EUROSUN (Quantification of Sun Exposure in Europe and of its effects on Health) aims to monitor ultraviolet exposure in the European Union and its effect on the incidence of skin cancers and cataracts. It will provide indicators on UV exposure and predict the global EU burden of UV-related diseases in coming years.
HAEMACARE (Cancer Registry-Based Project on Haematologic Malignancies) aims to revise the haematologic malignancies coding procedures used by cancer registries, ensuring strict adherence to the International Classification of Diseases for Oncology (ICD-O) codes, and by making them consistent with the various classification of diseases categories currently used by clinicians across the Union.
RARECARE (Surveillance of Rare Cancers in Europe) assesses the quality and comparability of data on rare cancers across European countries.
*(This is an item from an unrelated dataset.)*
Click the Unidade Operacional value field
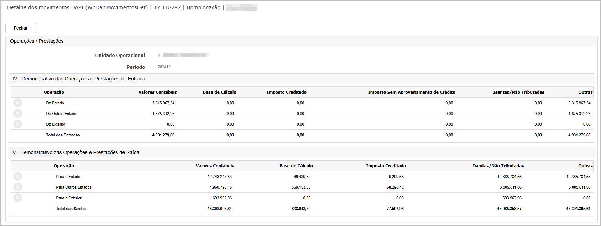Screen dimensions: 601x226 click(x=183, y=55)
For selected rare cancers considered a high priority, an effort will be made to improve data quality by reviewing information currently collected by cancer registries and disseminating the results, and by linking the data to other information resources via a specially designed website.
WELAS (Women in Europe Against Lung Cancer and Smoking) aims to contribute to the prevention and control of lung cancer among European women by providing a better understanding of lung cancer trends, risk factors, prognostic factors and tobacco control issues specifically for European women.
Please also see the research projects funded under the current 7th Framework Programme (2007-2013) of the Commission, and the list of past research projects on cancer selected under the 6th Framework Programme (2002-2006).
See also: the Executive Agency for Health and Consumers for further details on projects financed under the Health Programme.
Additional Cancer Links
ECHI (European Community Health Indicators) is a list of indicators for the public health field arranged according to a conceptual view on health and health determinants.
ENCR (European Network of Cancer Registries) aims to improve the quality, comparability and availability of cancer incidence data, to create a basis for monitoring cancer incidence and mortality in the EU, to provide regular information on the burden of cancer in Europe, and to promote the use of cancer registries in cancer control and health-care planning and research.
International Agency on Research on Cancer aims to coordinate and conduct research on the causes of human cancer, the mechanisms of carcinogenesis, and to develop scientific strategies for cancer prevention and control. The Agency is involved in both epidemiological and laboratory research and disseminates scientific information through publications, meetings, courses, and fellowships.